Three libraries, Kuyasa, Masakhane and Kulani partnered to raise awareness and educate people about cancer.
People were urged and encouraged to take a pledge to fight cancer. The awareness-raising day at Kuyasa library on Wednesday October 25 was focused on breast cancer prevention, risk-reducing behaviour and early detection. A handful of people and members of a seniors’ club turned up for the event at the library.
Those who gathered shared their stories to encourage those battling the disease.
Thuletu Mlumbi-Javu, the librarian at Kuyasa library, said hearing some of the painful stories had been sad but inspiring. She said it was good to see people coming out with stories about themselves and those of family members.
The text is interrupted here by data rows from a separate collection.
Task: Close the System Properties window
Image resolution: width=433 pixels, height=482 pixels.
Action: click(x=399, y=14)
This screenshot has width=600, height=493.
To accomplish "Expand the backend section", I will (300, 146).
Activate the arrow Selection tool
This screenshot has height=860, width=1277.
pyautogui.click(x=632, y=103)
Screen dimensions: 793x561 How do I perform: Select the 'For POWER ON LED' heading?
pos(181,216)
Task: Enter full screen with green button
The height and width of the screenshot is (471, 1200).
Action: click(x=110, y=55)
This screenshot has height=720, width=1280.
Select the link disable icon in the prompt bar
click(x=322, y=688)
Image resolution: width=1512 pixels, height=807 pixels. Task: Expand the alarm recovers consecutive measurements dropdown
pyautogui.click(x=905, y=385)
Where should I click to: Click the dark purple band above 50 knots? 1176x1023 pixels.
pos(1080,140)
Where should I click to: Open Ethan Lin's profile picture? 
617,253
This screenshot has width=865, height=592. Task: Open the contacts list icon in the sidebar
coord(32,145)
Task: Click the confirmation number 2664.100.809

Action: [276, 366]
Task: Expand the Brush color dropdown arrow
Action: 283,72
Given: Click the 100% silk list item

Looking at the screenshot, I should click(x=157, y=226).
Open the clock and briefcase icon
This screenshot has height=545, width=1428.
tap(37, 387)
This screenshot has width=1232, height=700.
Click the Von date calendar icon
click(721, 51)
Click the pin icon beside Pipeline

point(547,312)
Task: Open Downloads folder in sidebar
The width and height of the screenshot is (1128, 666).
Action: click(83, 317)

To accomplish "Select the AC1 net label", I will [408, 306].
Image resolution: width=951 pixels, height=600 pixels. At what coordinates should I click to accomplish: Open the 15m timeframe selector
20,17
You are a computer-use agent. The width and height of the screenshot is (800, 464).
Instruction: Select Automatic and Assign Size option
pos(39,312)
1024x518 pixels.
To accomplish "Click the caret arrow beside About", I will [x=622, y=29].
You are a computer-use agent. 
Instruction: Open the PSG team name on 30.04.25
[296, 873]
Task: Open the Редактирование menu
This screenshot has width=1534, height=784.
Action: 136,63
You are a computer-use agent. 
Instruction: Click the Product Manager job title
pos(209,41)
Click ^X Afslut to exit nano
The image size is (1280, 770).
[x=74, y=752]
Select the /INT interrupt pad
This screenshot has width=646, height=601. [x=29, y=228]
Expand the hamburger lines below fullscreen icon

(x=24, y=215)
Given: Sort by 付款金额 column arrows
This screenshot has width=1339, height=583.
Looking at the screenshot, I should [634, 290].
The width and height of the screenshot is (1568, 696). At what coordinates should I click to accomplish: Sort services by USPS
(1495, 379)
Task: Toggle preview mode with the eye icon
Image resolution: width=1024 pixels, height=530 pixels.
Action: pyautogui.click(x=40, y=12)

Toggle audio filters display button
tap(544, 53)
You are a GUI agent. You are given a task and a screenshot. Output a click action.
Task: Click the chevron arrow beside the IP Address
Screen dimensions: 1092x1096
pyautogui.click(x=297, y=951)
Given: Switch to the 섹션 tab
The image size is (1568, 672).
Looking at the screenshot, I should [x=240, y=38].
“October is Breast Cancer Awareness Month and we were trying to raise awareness among people and educate them about cancer. We want them to, for example, know the causes, signs, symptoms, eating styles and other forms of cancer,” she said.
She emphasised that people need to be educated about cancer and said more campaigns need to be done as cancer is the main threat to the society. She encourage people to better their lives by staying positive and knowledgeable about the symptoms of cancer.
She applauded those who shared their stories and encouraged people to go for check-ups and steer clear of health hazards.
Among those who encouraged and urged others to remain positive was Wiseman Mbonwa who was mistakenly diagnosed with cancer.
It was nearly 18 years ago when doctors told Mr Mbonwa he had “a few months to live”. But he said through faith he always believed he would be healed.
In the midst of uncertainty from the medical professionals about his condition, Mr Mbonwa stopped going to the doctors and relied on his positive thinking and faith that he would be okay.
It is now 18 years and Mr Mbonwa is still alive and kicking. He is adamant that he would live for many more happy years.
However, Mr Mbonwa urged anyone diagnosed with cancer to obey their doctors’ orders.
Motivating cancer survivors and the community of Khayelitsha Mr Mbonwa said: “It was the worst time of my live. I stopped believing in doctors but live solely through faith. I believed I was not going to die soon. In fact, I still have more years to live. With God next to me I might make 100 years and more. But I urge those diagnosed with cancer to stay on the doctor’s orders. Attend chemotherapy and other doctor’s orders,” he said. “Do not be like me. You might not be like me.”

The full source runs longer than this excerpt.